Copy out the material below word for word, keeping every line as it stands.
——
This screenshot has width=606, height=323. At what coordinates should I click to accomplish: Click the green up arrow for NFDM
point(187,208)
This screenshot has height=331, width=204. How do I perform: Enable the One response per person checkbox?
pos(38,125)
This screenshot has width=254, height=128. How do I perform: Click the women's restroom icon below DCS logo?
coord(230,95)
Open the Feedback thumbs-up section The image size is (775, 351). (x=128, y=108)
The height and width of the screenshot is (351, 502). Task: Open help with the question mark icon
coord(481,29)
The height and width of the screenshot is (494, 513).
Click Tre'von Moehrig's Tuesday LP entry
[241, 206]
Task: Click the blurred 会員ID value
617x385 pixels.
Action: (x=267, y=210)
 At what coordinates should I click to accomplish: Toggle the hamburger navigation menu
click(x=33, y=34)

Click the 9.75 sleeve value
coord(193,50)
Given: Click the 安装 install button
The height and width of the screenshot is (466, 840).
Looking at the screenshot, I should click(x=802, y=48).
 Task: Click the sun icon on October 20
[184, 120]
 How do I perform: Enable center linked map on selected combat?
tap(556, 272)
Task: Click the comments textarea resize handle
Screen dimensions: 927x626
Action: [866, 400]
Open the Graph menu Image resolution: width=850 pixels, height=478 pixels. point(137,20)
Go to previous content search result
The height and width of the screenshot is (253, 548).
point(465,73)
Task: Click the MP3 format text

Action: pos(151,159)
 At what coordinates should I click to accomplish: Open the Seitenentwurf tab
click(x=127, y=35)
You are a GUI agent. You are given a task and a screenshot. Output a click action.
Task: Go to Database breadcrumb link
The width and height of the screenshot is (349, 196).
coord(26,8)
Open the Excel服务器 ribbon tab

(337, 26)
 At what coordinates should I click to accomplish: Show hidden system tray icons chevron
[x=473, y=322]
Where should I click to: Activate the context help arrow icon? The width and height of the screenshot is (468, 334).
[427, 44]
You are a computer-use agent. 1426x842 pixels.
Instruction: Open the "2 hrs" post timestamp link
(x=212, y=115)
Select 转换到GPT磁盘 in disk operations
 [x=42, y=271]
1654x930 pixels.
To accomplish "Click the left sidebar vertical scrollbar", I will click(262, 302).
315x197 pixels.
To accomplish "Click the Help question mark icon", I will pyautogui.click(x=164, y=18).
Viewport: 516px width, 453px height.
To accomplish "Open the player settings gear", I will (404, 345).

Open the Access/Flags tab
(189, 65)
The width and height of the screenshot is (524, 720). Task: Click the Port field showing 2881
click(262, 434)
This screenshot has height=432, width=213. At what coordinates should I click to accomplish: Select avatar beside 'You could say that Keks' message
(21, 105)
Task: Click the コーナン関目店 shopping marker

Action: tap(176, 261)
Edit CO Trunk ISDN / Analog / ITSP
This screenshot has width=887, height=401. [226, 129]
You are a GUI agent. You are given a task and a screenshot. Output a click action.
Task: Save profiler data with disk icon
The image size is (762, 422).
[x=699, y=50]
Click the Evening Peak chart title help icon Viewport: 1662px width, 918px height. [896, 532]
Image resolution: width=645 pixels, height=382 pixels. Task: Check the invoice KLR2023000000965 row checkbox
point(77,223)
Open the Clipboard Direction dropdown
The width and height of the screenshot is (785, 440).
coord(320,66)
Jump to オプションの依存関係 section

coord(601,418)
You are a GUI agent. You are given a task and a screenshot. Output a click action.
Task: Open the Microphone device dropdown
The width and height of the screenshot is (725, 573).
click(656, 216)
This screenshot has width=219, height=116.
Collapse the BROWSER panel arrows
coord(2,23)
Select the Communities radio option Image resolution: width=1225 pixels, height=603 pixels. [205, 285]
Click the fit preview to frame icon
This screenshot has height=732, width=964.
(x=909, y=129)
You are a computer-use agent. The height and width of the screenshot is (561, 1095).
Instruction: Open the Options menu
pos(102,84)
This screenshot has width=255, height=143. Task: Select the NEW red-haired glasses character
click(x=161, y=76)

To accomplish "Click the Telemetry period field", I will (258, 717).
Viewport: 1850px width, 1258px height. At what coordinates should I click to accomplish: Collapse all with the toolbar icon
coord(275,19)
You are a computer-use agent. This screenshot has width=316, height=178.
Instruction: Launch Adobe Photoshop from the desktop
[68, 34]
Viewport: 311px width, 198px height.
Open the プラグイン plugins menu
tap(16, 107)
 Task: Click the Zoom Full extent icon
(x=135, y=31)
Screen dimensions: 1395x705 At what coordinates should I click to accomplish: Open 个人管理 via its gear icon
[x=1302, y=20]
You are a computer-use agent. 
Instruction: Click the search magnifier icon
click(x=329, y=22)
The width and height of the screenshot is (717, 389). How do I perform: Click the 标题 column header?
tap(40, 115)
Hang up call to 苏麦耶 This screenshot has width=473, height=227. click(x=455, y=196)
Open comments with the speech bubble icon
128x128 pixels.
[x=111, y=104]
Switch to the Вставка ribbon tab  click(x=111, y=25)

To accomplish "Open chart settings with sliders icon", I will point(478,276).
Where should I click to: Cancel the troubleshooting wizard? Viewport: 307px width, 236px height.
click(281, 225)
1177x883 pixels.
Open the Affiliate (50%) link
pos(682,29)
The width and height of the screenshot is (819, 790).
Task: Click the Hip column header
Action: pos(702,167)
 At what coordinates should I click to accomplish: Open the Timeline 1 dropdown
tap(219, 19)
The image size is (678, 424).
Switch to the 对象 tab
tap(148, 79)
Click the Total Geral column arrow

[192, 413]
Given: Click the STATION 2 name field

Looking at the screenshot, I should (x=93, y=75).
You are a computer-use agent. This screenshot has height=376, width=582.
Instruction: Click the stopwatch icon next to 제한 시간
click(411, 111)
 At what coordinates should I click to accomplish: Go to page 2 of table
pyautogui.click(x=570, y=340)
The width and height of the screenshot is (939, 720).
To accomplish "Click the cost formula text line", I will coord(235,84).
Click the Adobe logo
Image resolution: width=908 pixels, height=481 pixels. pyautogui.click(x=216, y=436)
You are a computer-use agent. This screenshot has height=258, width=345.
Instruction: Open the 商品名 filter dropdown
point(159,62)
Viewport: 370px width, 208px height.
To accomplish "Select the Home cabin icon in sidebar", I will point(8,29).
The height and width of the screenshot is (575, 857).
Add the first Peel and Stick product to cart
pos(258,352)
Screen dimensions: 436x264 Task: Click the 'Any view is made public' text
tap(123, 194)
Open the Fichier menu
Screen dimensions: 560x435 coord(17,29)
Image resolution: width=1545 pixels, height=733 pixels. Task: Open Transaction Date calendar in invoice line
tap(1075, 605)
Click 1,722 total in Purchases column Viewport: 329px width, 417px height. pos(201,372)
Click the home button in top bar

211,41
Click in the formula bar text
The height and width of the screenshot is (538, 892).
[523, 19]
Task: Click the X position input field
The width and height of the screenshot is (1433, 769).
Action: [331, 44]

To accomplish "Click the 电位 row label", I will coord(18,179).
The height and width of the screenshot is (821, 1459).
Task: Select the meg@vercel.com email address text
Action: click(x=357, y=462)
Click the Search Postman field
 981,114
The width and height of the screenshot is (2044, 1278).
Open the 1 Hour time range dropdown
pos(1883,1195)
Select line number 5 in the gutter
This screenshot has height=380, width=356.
——
#### Worked solution:
This screenshot has width=606, height=323. At what coordinates should I click to accomplish: Click the green up arrow for NFDM
point(187,208)
This screenshot has height=331, width=204. How do I perform: Enable the One response per person checkbox?
pos(38,125)
This screenshot has width=254, height=128. How do I perform: Click the women's restroom icon below DCS logo?
coord(230,95)
Open the Feedback thumbs-up section The image size is (775, 351). (x=128, y=108)
The height and width of the screenshot is (351, 502). Task: Open help with the question mark icon
coord(481,29)
The height and width of the screenshot is (494, 513).
Click Tre'von Moehrig's Tuesday LP entry
[241, 206]
Task: Click the blurred 会員ID value
617x385 pixels.
Action: (x=267, y=210)
 At what coordinates should I click to accomplish: Toggle the hamburger navigation menu
click(x=33, y=34)

Click the 9.75 sleeve value
coord(193,50)
Given: Click the 安装 install button
The height and width of the screenshot is (466, 840).
Looking at the screenshot, I should click(x=802, y=48).
 Task: Click the sun icon on October 20
[184, 120]
 How do I perform: Enable center linked map on selected combat?
tap(556, 272)
Task: Click the comments textarea resize handle
Screen dimensions: 927x626
Action: [866, 400]
Open the Graph menu Image resolution: width=850 pixels, height=478 pixels. point(137,20)
Go to previous content search result
The height and width of the screenshot is (253, 548).
point(465,73)
Task: Click the MP3 format text

Action: pos(151,159)
 At what coordinates should I click to accomplish: Open the Seitenentwurf tab
click(x=127, y=35)
You are a GUI agent. You are given a task and a screenshot. Output a click action.
Task: Go to Database breadcrumb link
The width and height of the screenshot is (349, 196).
coord(26,8)
Open the Excel服务器 ribbon tab

(337, 26)
 At what coordinates should I click to accomplish: Show hidden system tray icons chevron
[x=473, y=322]
Where should I click to: Activate the context help arrow icon? The width and height of the screenshot is (468, 334).
[427, 44]
You are a computer-use agent. 1426x842 pixels.
Instruction: Open the "2 hrs" post timestamp link
(x=212, y=115)
Select 转换到GPT磁盘 in disk operations
 [x=42, y=271]
1654x930 pixels.
To accomplish "Click the left sidebar vertical scrollbar", I will click(262, 302).
315x197 pixels.
To accomplish "Click the Help question mark icon", I will pyautogui.click(x=164, y=18).
Viewport: 516px width, 453px height.
To accomplish "Open the player settings gear", I will (404, 345).

Open the Access/Flags tab
(189, 65)
The width and height of the screenshot is (524, 720). Task: Click the Port field showing 2881
click(262, 434)
This screenshot has height=432, width=213. At what coordinates should I click to accomplish: Select avatar beside 'You could say that Keks' message
(21, 105)
Task: Click the コーナン関目店 shopping marker

Action: tap(176, 261)
Edit CO Trunk ISDN / Analog / ITSP
This screenshot has width=887, height=401. [226, 129]
You are a GUI agent. You are given a task and a screenshot. Output a click action.
Task: Save profiler data with disk icon
The image size is (762, 422).
[x=699, y=50]
Click the Evening Peak chart title help icon Viewport: 1662px width, 918px height. [896, 532]
Image resolution: width=645 pixels, height=382 pixels. Task: Check the invoice KLR2023000000965 row checkbox
point(77,223)
Open the Clipboard Direction dropdown
The width and height of the screenshot is (785, 440).
coord(320,66)
Jump to オプションの依存関係 section

coord(601,418)
You are a GUI agent. You are given a task and a screenshot. Output a click action.
Task: Open the Microphone device dropdown
The width and height of the screenshot is (725, 573).
click(656, 216)
This screenshot has width=219, height=116.
Collapse the BROWSER panel arrows
coord(2,23)
Select the Communities radio option Image resolution: width=1225 pixels, height=603 pixels. [205, 285]
Click the fit preview to frame icon
This screenshot has height=732, width=964.
(x=909, y=129)
You are a computer-use agent. The height and width of the screenshot is (561, 1095).
Instruction: Open the Options menu
pos(102,84)
This screenshot has width=255, height=143. Task: Select the NEW red-haired glasses character
click(x=161, y=76)

To accomplish "Click the Telemetry period field", I will (258, 717).
Viewport: 1850px width, 1258px height. At what coordinates should I click to accomplish: Collapse all with the toolbar icon
coord(275,19)
You are a computer-use agent. This screenshot has width=316, height=178.
Instruction: Launch Adobe Photoshop from the desktop
[68, 34]
Viewport: 311px width, 198px height.
Open the プラグイン plugins menu
tap(16, 107)
 Task: Click the Zoom Full extent icon
(x=135, y=31)
Screen dimensions: 1395x705 At what coordinates should I click to accomplish: Open 个人管理 via its gear icon
[x=1302, y=20]
You are a computer-use agent. 
Instruction: Click the search magnifier icon
click(x=329, y=22)
The width and height of the screenshot is (717, 389). How do I perform: Click the 标题 column header?
tap(40, 115)
Hang up call to 苏麦耶 This screenshot has width=473, height=227. click(x=455, y=196)
Open comments with the speech bubble icon
128x128 pixels.
[x=111, y=104]
Switch to the Вставка ribbon tab  click(x=111, y=25)

To accomplish "Open chart settings with sliders icon", I will point(478,276).
Where should I click to: Cancel the troubleshooting wizard? Viewport: 307px width, 236px height.
click(281, 225)
1177x883 pixels.
Open the Affiliate (50%) link
pos(682,29)
The width and height of the screenshot is (819, 790).
Task: Click the Hip column header
Action: pos(702,167)
 At what coordinates should I click to accomplish: Open the Timeline 1 dropdown
tap(219, 19)
The image size is (678, 424).
Switch to the 对象 tab
tap(148, 79)
Click the Total Geral column arrow

[192, 413]
Given: Click the STATION 2 name field

Looking at the screenshot, I should (x=93, y=75).
You are a computer-use agent. This screenshot has height=376, width=582.
Instruction: Click the stopwatch icon next to 제한 시간
click(411, 111)
 At what coordinates should I click to accomplish: Go to page 2 of table
pyautogui.click(x=570, y=340)
The width and height of the screenshot is (939, 720).
To accomplish "Click the cost formula text line", I will coord(235,84).
Click the Adobe logo
Image resolution: width=908 pixels, height=481 pixels. pyautogui.click(x=216, y=436)
You are a computer-use agent. This screenshot has height=258, width=345.
Instruction: Open the 商品名 filter dropdown
point(159,62)
Viewport: 370px width, 208px height.
To accomplish "Select the Home cabin icon in sidebar", I will point(8,29).
The height and width of the screenshot is (575, 857).
Add the first Peel and Stick product to cart
pos(258,352)
Screen dimensions: 436x264 Task: Click the 'Any view is made public' text
tap(123, 194)
Open the Fichier menu
Screen dimensions: 560x435 coord(17,29)
Image resolution: width=1545 pixels, height=733 pixels. Task: Open Transaction Date calendar in invoice line
tap(1075, 605)
Click 1,722 total in Purchases column Viewport: 329px width, 417px height. pos(201,372)
Click the home button in top bar

211,41
Click in the formula bar text
The height and width of the screenshot is (538, 892).
[523, 19]
Task: Click the X position input field
The width and height of the screenshot is (1433, 769).
Action: [331, 44]

To accomplish "Click the 电位 row label", I will coord(18,179).
The height and width of the screenshot is (821, 1459).
Task: Select the meg@vercel.com email address text
Action: click(x=357, y=462)
Click the Search Postman field
 981,114
The width and height of the screenshot is (2044, 1278).
Open the 1 Hour time range dropdown
pos(1883,1195)
Select line number 5 in the gutter
This screenshot has height=380, width=356.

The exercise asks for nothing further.